When you hold a grudge against someone who has wronged you, it is likely that you hurt yourself far more than the person who wronged you. You would likely prefer the peace that comes from forgiveness, even if you know you can never trust him again.

Forgiveness and trust are two different things. While they often have a close association, it is important to see the distinction.

Forgiveness is largely about how you feel

It has little bearing on the other person, especially if the other person doesn't seek your expressed forgiveness. Note, too, that you could offer your expressed forgiveness without feeling it. Forgiveness is really about you and not the person who wronged you.

Trust is different

If someone violates your trust, you may need to be forever vigilant in that relationship to avoid the same violation of trust. If someone steals from you, it is possible, even likely that you can forgive that behavior. You'd be wise, however, to take measures to prevent the same person, or anyone else, from robbing you in the same way. That would in no way suggest that you hadn't forgiven the initial perpetrator.

Let's consider, briefly, the real world example that likely brought you to this article. Your husband violated a sacred trust. Perhaps you caught him viewing pornography or having an emotional affair. Perhaps he flat out cheated on you. What now?

You are within your rights to pack up his things and kick him out. Countless women have done as much, and he certainly deserves it. Is that really what you want?

On the other hand, if you don't hold him to account in some way, you risk becoming his door mat. That is unacceptable.

Here is a situation in which you may wish to forgive but cannot trust.

Forgiveness, as was noted, is something that you do. It is easier if he is truly sorry and seeks forgiveness, but it is not impossible if he doesn't. Ultimately, your forgiveness is less something he earns and more something that you do because you are a giving person and value the relationship enough to make the sacrifice.

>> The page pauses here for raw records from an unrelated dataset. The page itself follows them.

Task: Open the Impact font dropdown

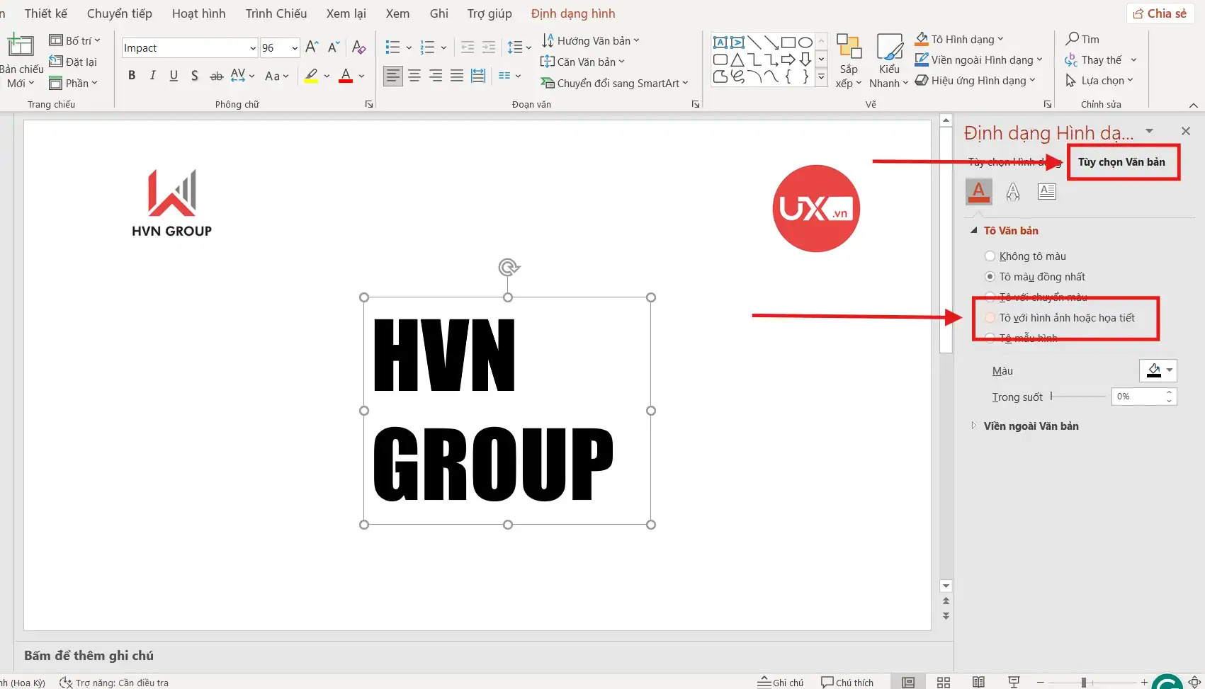Action: click(251, 47)
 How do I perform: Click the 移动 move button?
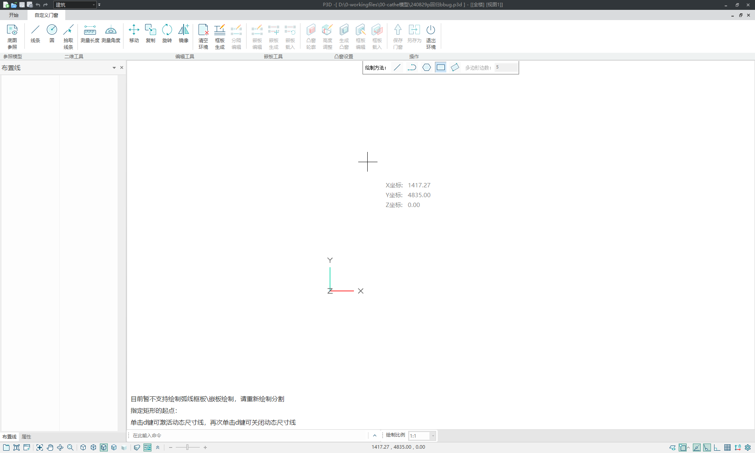pos(134,33)
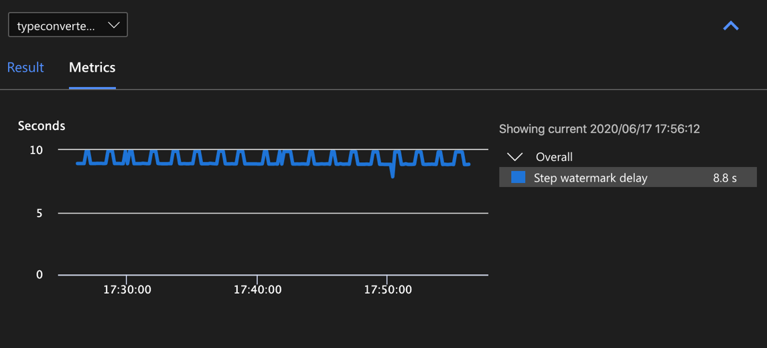Viewport: 767px width, 348px height.
Task: Click the Overall group label
Action: pyautogui.click(x=554, y=157)
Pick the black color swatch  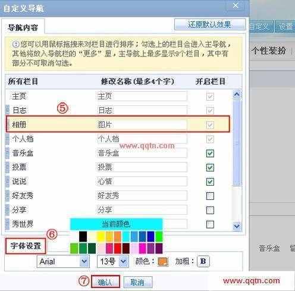(83, 236)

At the same time, it may be difficult for your husband to change his behavior. You don't help him if you send the signal that nothing has changed, and you'll love him no matter what. He needs to understand that he needs to re-establish trust in the relationship and that this will take a long time.

You need to set boundaries, limits and means to verify his activities. At the end of the cold war, the two superpowers agreed to a principle they called "trust, but verify," which in all honesty is not trust at all. But it is the principle upon which trust is built over time. You can't go to work with your husband every day; nor can you go everywhere else with him. You can (and should) work out ways to verify that he is where he says he is and is doing what he says he's doing.

You will find greater peace and happiness if you can learn to forgive

He will eventually thank you for helping him to overcome inappropriate behaviors by refusing to trust him before he earns it again.